The Mauricio Macri government enjoyed some relief on Tuesday as the Central Bank successfully rolled over 76 percent of 529.32 billion pesos (US$ 19 billion) worth of short-term peso-denominated bonds known as Lebacs.
The result was three-percentage points higher than the Central Bank’s expectations, with the entity led by Luis Caputo also shaving half a percentage point off interest rates offered in the last roll-over of Lebacs, from 47 to 46.5 percent.
The news came just hours after the INDEC statistics bureau announced the highest rate of monthly inflation in two years, with June inflation coming in at 3.7 percent.
The roll-over of Lebacs was larger than last month’s and exceeded market expectations. In June, the entity had renewed just 60 percent of expiring Lebacs despite a record interest rate on the short-term note of 47 percent.
June’s inflation figure – which was led by increases in transport (5.9 percent), food and non-alcoholic beverages (5.2 percent) and healthcare (4.3 percent) – means that prices have risen 16 percent in the first half of the year alone, with annual inflation over the last 12 months reaching 29.5 percent, one of the world's highest registered rates.

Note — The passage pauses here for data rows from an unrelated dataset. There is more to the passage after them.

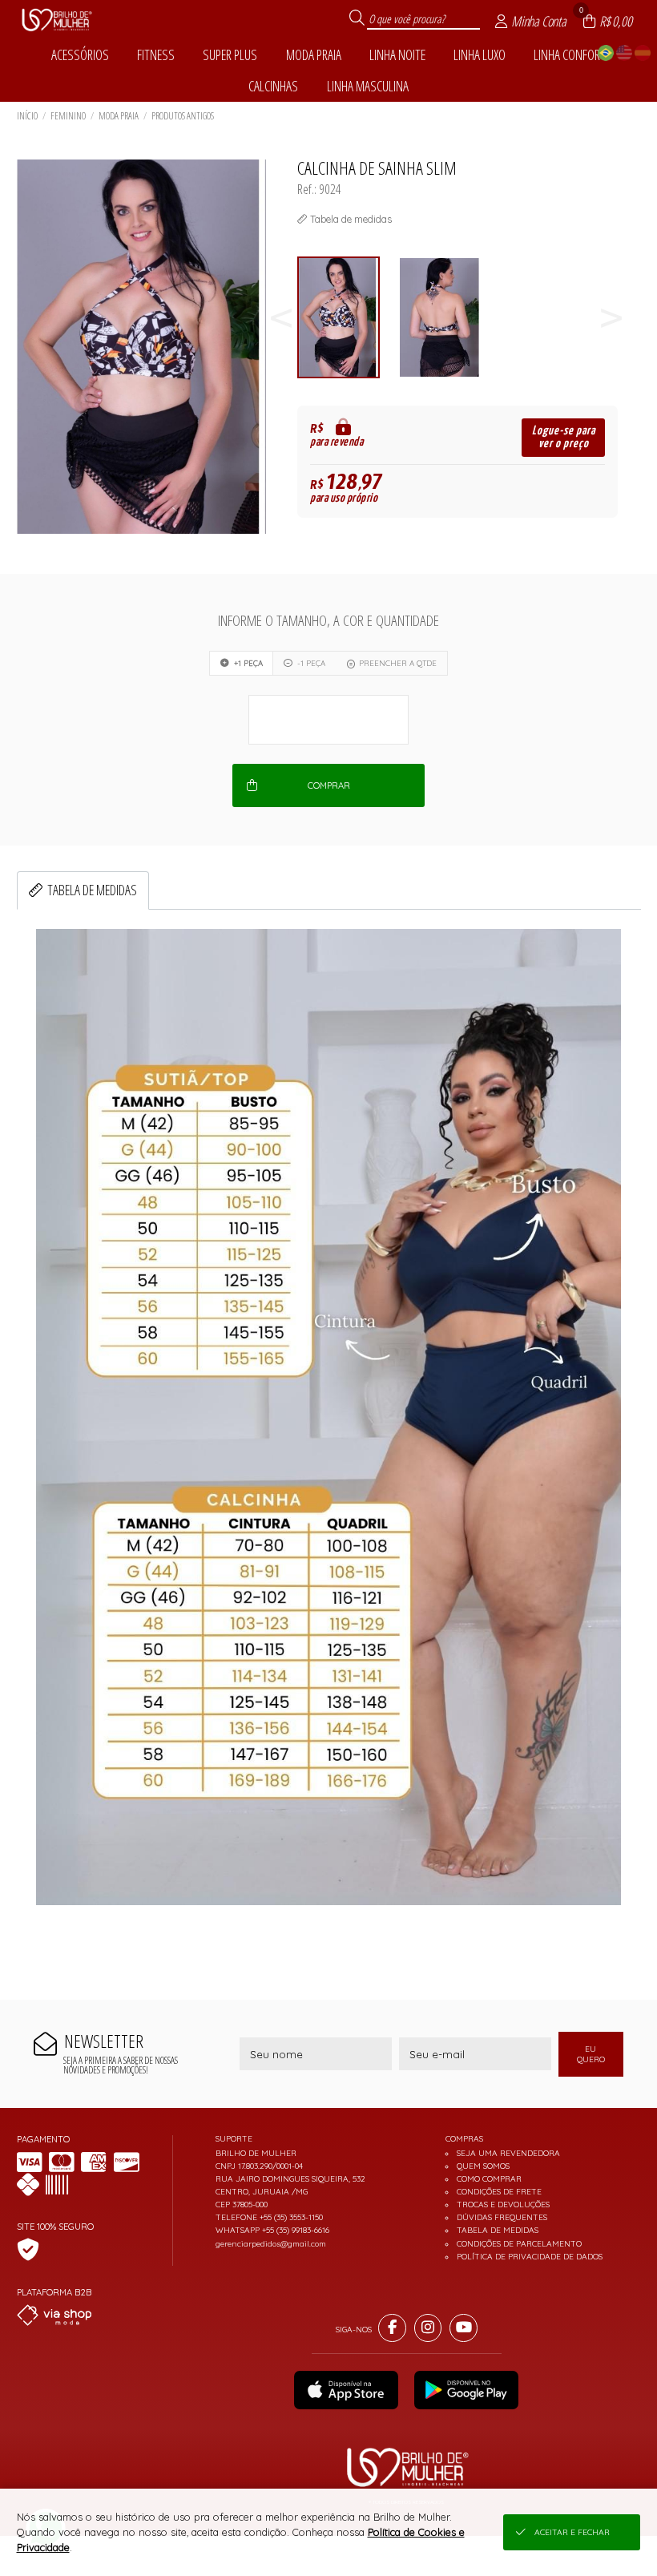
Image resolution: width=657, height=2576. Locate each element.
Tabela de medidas (92, 889)
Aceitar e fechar (572, 2532)
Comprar (329, 785)
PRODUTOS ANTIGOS (182, 116)
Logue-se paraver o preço (563, 437)
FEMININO (68, 116)
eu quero (591, 2054)
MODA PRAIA (119, 116)
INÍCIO (27, 116)
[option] (347, 317)
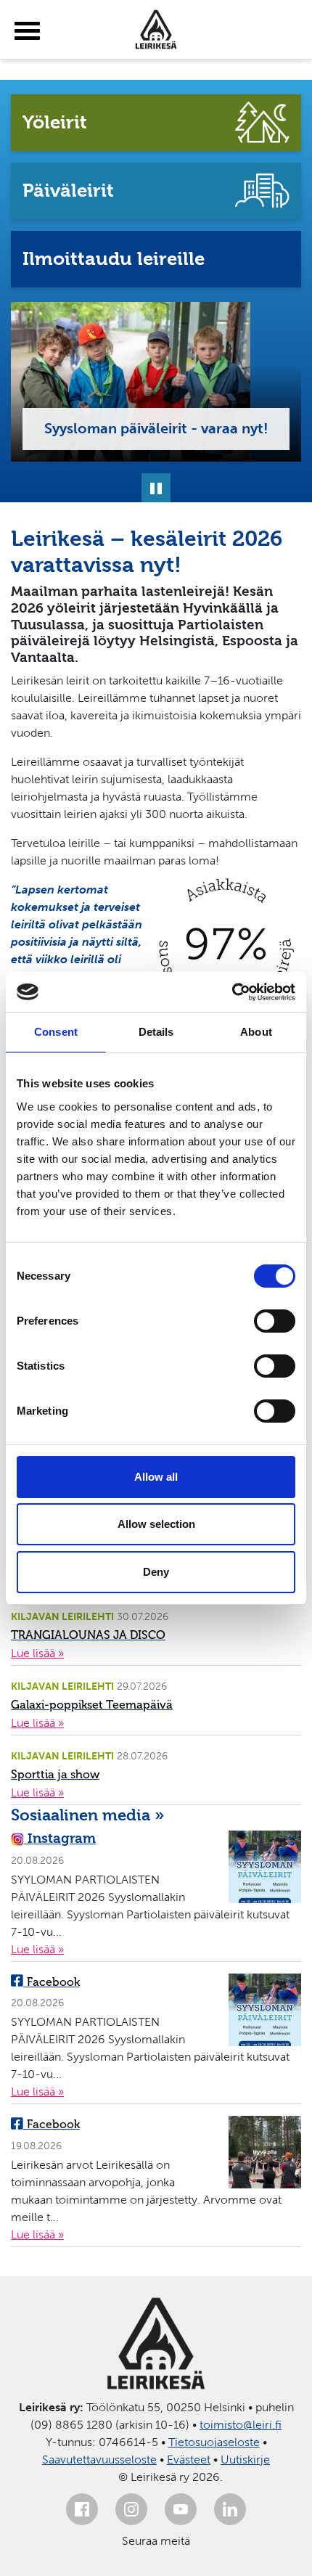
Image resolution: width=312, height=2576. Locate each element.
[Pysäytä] (156, 487)
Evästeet (188, 2459)
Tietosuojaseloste (214, 2442)
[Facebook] (82, 2509)
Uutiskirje (245, 2459)
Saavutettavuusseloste (99, 2459)
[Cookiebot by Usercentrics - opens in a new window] (231, 992)
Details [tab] (156, 1032)
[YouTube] (181, 2509)
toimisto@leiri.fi (241, 2425)
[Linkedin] (230, 2509)
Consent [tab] (56, 1032)
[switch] (274, 1321)
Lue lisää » (37, 1653)
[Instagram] (131, 2509)
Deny (156, 1572)
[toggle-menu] (27, 31)
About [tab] (256, 1032)
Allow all (156, 1477)
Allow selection (156, 1524)
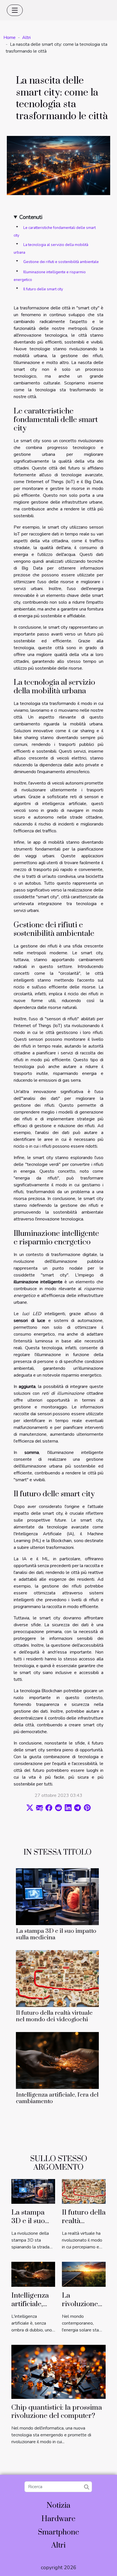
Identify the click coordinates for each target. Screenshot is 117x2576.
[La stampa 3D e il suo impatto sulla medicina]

Consumer prices had reached 2.1 percent in the previous month, and 26.3 percent in the 12 months through May.
Last December, the government set a 15-percent target for the whole of 2018, though officials were forced to lower expectations following the impact of the peso’s fierce devaluation in the second quarter, which saw it drop by 30 percent. That prompted the government to seek a US$50-billion financing deal with the International Monetary Fund (IMF).
INDEC’s latest data means the government's original target has now been surpassed in the first six months of the year alone.
Private consultancy firms have predicted that annual inflation will come in at around 30 percent and forecast lower rates of growth.